Thing is... in terms of actual damage output and versatility... there are better weapon options. I've been tooling around and there are some DEFINITE overlooked options.
The first is the simple magic uchigatana. With the Carian Grandeur AoW on it, it is absolutely superior to MV AoW. It's not quite as fast, but has far more range, does yuuuuuuuge magic damage AND poise damage, and charges through 3 stages. Stage 1 is already massive. Stage 3 is nuclear. With the sorcery options you have for breaking poise, you can utterly decimate bosses with a fully charged carian grandeur swat. It even does increased damage when poise is broken. Like... imagine stacking the damage of 2-3 crits with one AoW move. Thousands of points in damage in one fell swoop - knock off almost half of a colossal boss's bar in one attack. It's honestly absurd how good it actually is. All that you have to do is break bosses' poise with your sorceries and then issue sweet, vertical justice upon them with a giant magic bonk. Get it before reaching Margit, drop him with the shackle, and watch more than half of his HP vanish from just one charged Carian Granduer. It's shockingly good.
Geez... strategically you can put say, Loretta's Slash on a scythe - it comes off quick with a lot of poise damage while providing iframes that keep you safe in the fray. You could chain it to the end of poise-breaker spells like rock sling, gavel of haima, greatblade phalanx, etc and literally smash the poise of just about any combatant in the game before they can get anything off. Like... you can cancel 2nd form transformation sequences. You can just keep chaining the poise breakers and keep high level bosses neutralized for the majority of fights. Tuck a second magic scythe in the staff hand and you can swap to proc bleed and alternate between dishing out disgusting magic attacks that continually break the poise of even the heaviest enemies, and shredding them down to bleeding piles while they lay helpless.
I mean, compare these possibilities with something like the Darkmoon Greatsword. That thing is cool and powerful, but I do think with the somewhat slowed greatsword attack speed, frost buildup instead of bleed, average poise damage, and basic projectile AoW (don't get me wrong, I see the damage and speed,) it's kinda... pedestrian. There's nothing special about it. It's just good, cool, and strong. Actually fighting with it all of the time just gets boring.

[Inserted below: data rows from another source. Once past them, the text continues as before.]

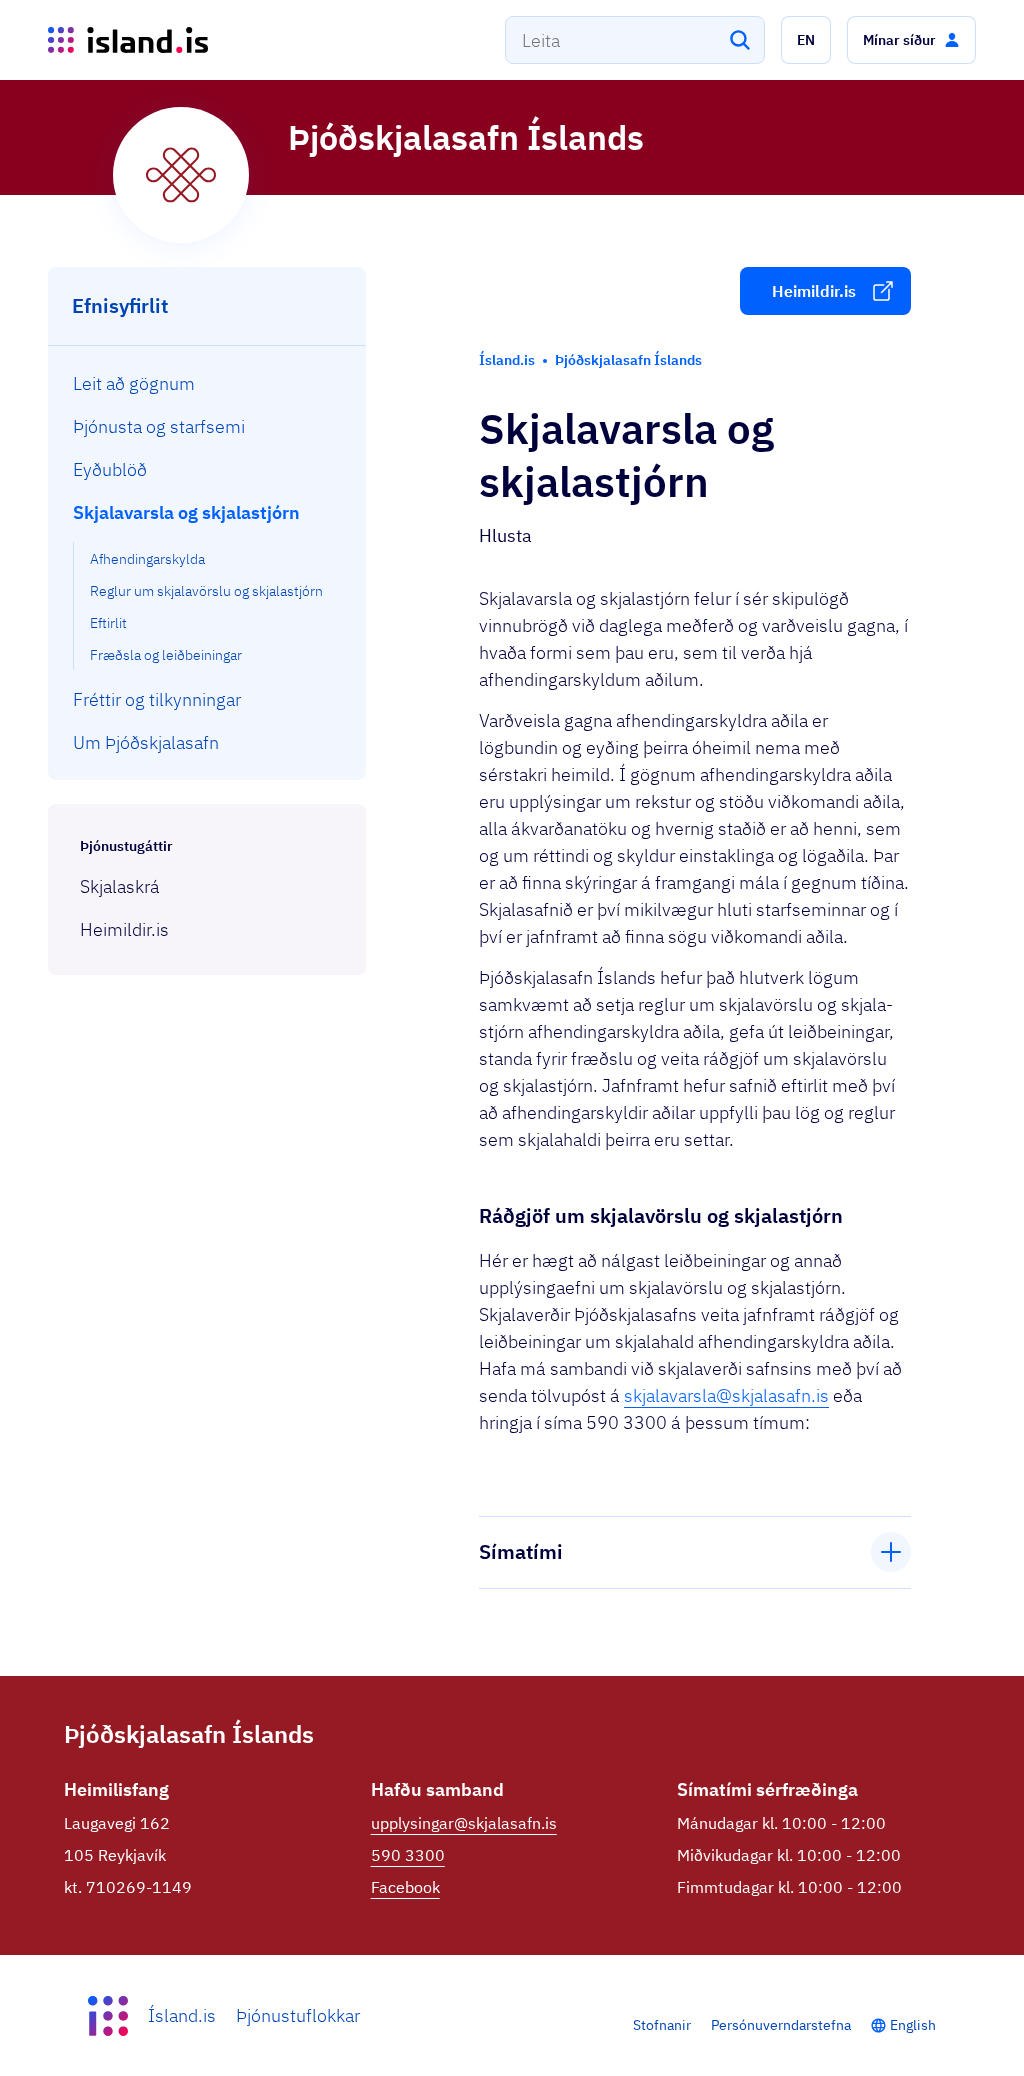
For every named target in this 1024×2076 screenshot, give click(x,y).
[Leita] (740, 40)
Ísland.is (182, 2015)
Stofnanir (662, 2025)
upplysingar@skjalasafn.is (464, 1823)
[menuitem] (207, 383)
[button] (806, 40)
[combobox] (635, 40)
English (913, 2025)
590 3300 (408, 1855)
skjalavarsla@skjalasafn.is (726, 1395)
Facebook (405, 1887)
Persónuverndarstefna (781, 2025)
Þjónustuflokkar (298, 2015)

The one that really intrigues me is the Wing of Astel. I think that it might be majorly underrated with its AoW, Nebula, which casts a wide-reaching gravity blast. This is great because it amounts to pretty big AND wide (like ~180 degrees in front of you) physical damage that scales from INT. If your only damage stat is INT like me, you run into trouble facing enemies with high magic resistance, which this AoW shreds. It also deals nasty poise damage. And then, IN ADDITION to all of this, you get ANOTHER unique attack in the charged R2. It's a ranged magic projectile attack that's actually strong, can fire in succession, and costs no FP. And then it is a curved sword, so it has a great moveset, including that little charged-attack-cancel-roll. So all in all, it actually seems quite good as an evasive/defensive weapon to go with offensive spells.
The main downside is that its plain attack damage isn't the best. But late game, who cares? I have plenty of FP. At least regular attacks hit for 20% more damage on gravity types - handy for more than one late boss. It doesn't need to be the best possible pure melee weapon, though - just serviceable for the weaklings. There are better class options than pure INT for melee. And yet, many of them can't quite break poise like your litany of INT-scaled sorceries can. I can only imagine a sorcerer would want to have many ways to neutralize threats and control the battlefield in order to make time/space to cast heavy-hitting spells. Like, ultimately I wanna melt you with Comet Azur, Meteorite of Astel, Stars of Ruin, what have you. Might even go for Carian Piercer... which I tend to think is also underrated AF with scaling, nearly 3x multiplier on my Carian Regal Scepter, which has ~350 scaling at 80 INT... do the math on that damage, it's also pretty nice for smashing poise, though the attack itself is slow to set up.
The melee weapon will always pale in comparison to what those do for an INT character - so for me, choice of melee weapon isn't about the plain melee attacks, but strategies that type of weapon affords. What is a sorcerer's worst enemy if not a fast-dodging, distance-closing, swift-attacking foe? And what does the sorcerer most need to deal with that? Surely not a big enough sword to bludgeon them with... but rather an effective way to stymie their speed and reactivity. Wing of Astel does that very well, as the half-circle wave of gravity goo it shoots out hits continually on contact and staggers, giving you time to start either chaining poise-breaking AOE like the gavel of haima or just hitting them with a strong carian sorcery all charged up... or back up and pop a strong ranged sorcery the moment the AoW beam begins traveling out. Dang, hold onto the magic uchi and switch to that to bring out the Grandeur.
I mean, it kinda just puts everything in front of you in the mire of a gravity magic torrent. Gets you out of trouble when enemies overwhelm you and you don't have an AoE sorcery active right in that moment, probably kill half of weaker mobs as you roll back. With so many ways to get out of the fray, break flow, and dish out nasty damage, there's no reason to stay there swinging a sword around and getting poked in your squishy mage parts. Better to have a sword geared towards controlling the battle than one who's main virtue is in the AR it produces. Scale vigor to no more than 40 and invest points in mind to always be using your magic abilities.
Thinkin bout that Wing of Astel. Might give it a shot. I think it's going to be quite advantageous paired with the right spells and talismans. As far as 'special' (locked AoW) magic weapons go, it might just be a sleeper top-tier option for a spellsword leaning more towards spells.
I mean, I'm approaching level 150, and have capped INT, so I can even add DEX as a secondary to speed up casting abit and make up for the melee damage loss. I think it's gonna be my best bet against bosses like Maliketh or Melania.
Also been rethinking my spells. For the most part, the standard glintstone/blade sorceries more than suffice. Hell, 90% of the time, the humble rock sling is kinda the meta, if there could be such a thing for PvE. Truth be told, there are a lot of options for late game. Even spells that seam weak for most of the game become clutch as fuck when you have 80 INT and an appropriate staff. The snowfield opens up some good stuff, too. I've never messed with spells before this build, so I'll have to read up and play around abit. One spell that is REALLY kinda shocking me is Crystal Barrage. It's a press/hold style glintstone projectile beam, like a tiny glintstone version of Comet Azur. The damage is unsuspecting when you first buy it from Sellen for a meager 1500 runes, but late game it quickly stacks damage AND staggers on each little peck. It is actually more useful than Comet Azur, and respectably strong for the low FP cost.